You will probably find all your requirements - and a lot of new requirements (once you discover what else is possible) - being met by the superb Qiqqa.
Qiqqa has gone open source after 10 years of steady and highly successful development and use in the field.
It had always had a $FREE version anyway, for most users.
My review of Qiqqa (dated 2013) is here: Qiqqa - Reference Management System - Mini-Review - there seemed to be nothing else that could quite match it in the marketplace, and I think that's probably even more so the case today, though Elsevier's Mendeley might be quite good, but that's a different breed of cat now that Elsevier own it and it would be subject to Elsevier's apparently notorious rapacious $charging regime.

Regarding the DocFetcher software that @cranioscopical referred to above:
@Contro: I took a look at the details on the DocFetcher website, and it seems to be purely a document Search/Index proggy - could be an alternative/replacement  to (say) Windows Search/Index. Thus apparently not the same thing as Qiqqa at all.

hey nice find!  i have to try this it looks so good!

Yatom

  • Participant
  • Joined in 2020
  • *
  • default avatar
  • Posts: 12
    • View Profile
    • Donate to Member
Thank you all for your answers above, and I apologize for the delay in response.  (I didn't receive notification about this thread for some reason).

I feel blessed by all of your suggestions and advice.  In the meantime, I wrote just a day or so ago my experience with Archivarius, Dtsearch, and X1 (well, brief with X1).  You can see it as this thread:
http://www.donationc....msg437231#msg437231

@SuperboyAC:
archivarius' weak point is that only shows plain text, as you mention.

Interestingly, I'm actually completely over this issue, and I am pretty thrilled with Archivarius viewer.  Yes, initially I was set on having a PDF viewer, but here's what I realize: opening all my search hits in a PDF viewer *automatically / initially* would probably take a ton of time.  (I have some big PDF's ~ 200MB - 1GB).

And yet, Archivarius has a simple button which automatically launches the default program for whatever file you are previewing, so getting to a real PDF viewer/editor only takes the click of one button.  So also if my search results happen to be in a MS Word doc, or .txt file.

Truth be told, now that I see that Archivarius can handle so many file types, my mind has expanded beyond just building a PDF-only library.  I now have an index with about 8,000 files--everything from .doc, .pdf, .jpg, .txt., .xml, .html.  And Archivarius previews these all quite well.  (Of course, formatting such as paragraphs and line breaks are all stripped out for the most part, but the text is easy enough to read or search in most cases).

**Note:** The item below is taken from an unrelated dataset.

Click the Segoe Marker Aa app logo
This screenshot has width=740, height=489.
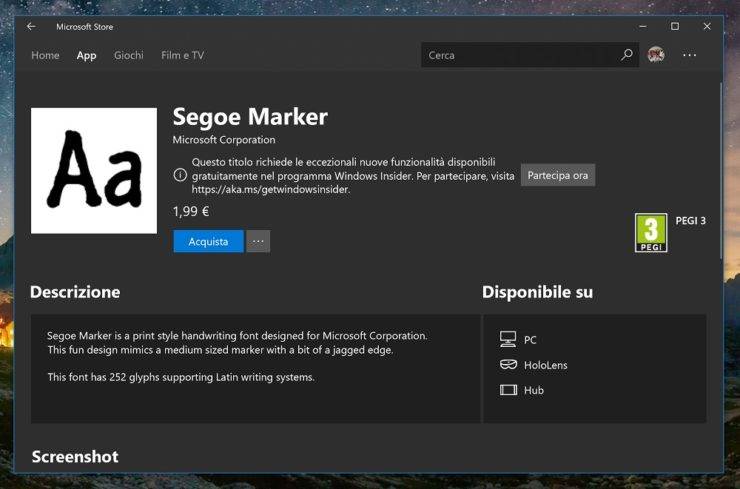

My chief complaints with Archivarius, after *finally* figuring out that I can turn the blasted "morphology mode" off, and do a real "exact search," are as follows (note: see this thread regarding "morphology search: http://www.donationc....msg437231#msg437231)

#1) Phrase search (e.g. "Run the race") doesn't allow wildcards in it.  It treats every word inside the parenthesis as exact, so (and I kid you not), if your document said "Run the racer", the example I just gave would not find it.  You can't search "Run the race*" with a wildcard.  That's hard for me to believe.

#2) Proximity/vicinity search is limited to only 10 words apart.  What if I want a range of 20, 50, or 100 words?

#3) Wildcards can't be used in a proximity/vicinity search.  (What!?)  So you have to know *exactly* how something is spelled, and if it has even an additional letter on the very end, you will not find it.  That's egregious.  Just let me stick a * or a ? in there!

#4) There is no case-sensitive searching.  The program claims to offer that in one of the search forms, but it doesn't work.

#5) There are a number of serious bugs (which I won't list right now), and the developer hasn't answered any email to multiple addresses for over a month.  Zero support whatsoever.  I've had to figure out the entire program for myself, pretty much.  But, I can help others now if they need it.

Thanks again for all of your helpful replies and advice above.  I just took a quick peek at Ultra Recall's webpage.  Does it allow you to index your library (8,000 files of various types for me), and search them like Archivarius or Dtsearch?